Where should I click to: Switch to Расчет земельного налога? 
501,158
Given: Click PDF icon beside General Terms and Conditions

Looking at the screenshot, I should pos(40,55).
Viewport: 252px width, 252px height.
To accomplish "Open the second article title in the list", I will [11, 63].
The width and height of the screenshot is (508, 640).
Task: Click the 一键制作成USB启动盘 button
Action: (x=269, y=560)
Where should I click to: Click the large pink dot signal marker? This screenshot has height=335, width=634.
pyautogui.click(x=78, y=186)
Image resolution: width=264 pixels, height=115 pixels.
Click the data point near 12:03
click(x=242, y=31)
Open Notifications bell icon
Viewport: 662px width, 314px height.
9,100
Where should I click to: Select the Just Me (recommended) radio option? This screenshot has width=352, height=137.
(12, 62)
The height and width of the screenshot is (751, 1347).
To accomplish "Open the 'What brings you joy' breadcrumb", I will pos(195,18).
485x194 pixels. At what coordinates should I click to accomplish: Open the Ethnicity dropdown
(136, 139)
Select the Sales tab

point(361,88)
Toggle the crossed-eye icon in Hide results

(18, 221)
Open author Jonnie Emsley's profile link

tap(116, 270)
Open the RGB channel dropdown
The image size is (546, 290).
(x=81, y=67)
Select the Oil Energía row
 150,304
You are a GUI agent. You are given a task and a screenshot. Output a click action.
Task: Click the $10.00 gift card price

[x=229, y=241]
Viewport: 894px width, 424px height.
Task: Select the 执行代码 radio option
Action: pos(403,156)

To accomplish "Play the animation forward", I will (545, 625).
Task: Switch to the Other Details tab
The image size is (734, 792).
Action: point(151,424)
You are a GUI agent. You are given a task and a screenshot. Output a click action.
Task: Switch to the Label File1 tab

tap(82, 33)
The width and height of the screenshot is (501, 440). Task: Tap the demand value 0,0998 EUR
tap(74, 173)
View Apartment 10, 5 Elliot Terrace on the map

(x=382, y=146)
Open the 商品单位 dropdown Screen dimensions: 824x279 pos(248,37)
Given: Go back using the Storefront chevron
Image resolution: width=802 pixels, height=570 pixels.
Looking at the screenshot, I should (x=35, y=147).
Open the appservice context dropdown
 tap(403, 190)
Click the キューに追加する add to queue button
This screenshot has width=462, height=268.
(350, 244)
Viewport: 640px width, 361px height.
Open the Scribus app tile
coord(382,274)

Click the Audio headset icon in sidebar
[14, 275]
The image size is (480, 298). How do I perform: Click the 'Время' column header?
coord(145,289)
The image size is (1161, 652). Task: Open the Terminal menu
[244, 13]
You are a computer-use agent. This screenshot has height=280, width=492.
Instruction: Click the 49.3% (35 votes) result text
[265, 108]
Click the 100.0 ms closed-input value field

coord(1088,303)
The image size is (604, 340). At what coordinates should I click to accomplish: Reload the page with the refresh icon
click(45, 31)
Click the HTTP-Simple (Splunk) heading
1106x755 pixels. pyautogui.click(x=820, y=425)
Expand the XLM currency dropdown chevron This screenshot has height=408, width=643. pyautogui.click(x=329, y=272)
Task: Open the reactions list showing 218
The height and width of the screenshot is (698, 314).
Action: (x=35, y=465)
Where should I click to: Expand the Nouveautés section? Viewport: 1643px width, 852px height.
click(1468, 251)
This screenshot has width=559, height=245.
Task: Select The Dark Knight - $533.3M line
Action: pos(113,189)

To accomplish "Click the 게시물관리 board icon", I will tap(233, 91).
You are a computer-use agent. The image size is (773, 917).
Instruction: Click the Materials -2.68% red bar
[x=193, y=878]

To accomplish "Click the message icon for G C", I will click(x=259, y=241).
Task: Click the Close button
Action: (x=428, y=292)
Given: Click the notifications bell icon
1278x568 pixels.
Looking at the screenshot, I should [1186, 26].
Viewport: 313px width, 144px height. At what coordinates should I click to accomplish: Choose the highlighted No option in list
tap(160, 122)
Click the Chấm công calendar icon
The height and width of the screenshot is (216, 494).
######
Required work => Stop at the line containing "Image resolution: width=264". Please print exactly every line before it from the start of the records, plus that line itself, and nothing else.

Result of this exercise =>
Where should I click to: Switch to Расчет земельного налога? 
501,158
Given: Click PDF icon beside General Terms and Conditions

Looking at the screenshot, I should pos(40,55).
Viewport: 252px width, 252px height.
To accomplish "Open the second article title in the list", I will [11, 63].
The width and height of the screenshot is (508, 640).
Task: Click the 一键制作成USB启动盘 button
Action: (x=269, y=560)
Where should I click to: Click the large pink dot signal marker? This screenshot has height=335, width=634.
pyautogui.click(x=78, y=186)
Image resolution: width=264 pixels, height=115 pixels.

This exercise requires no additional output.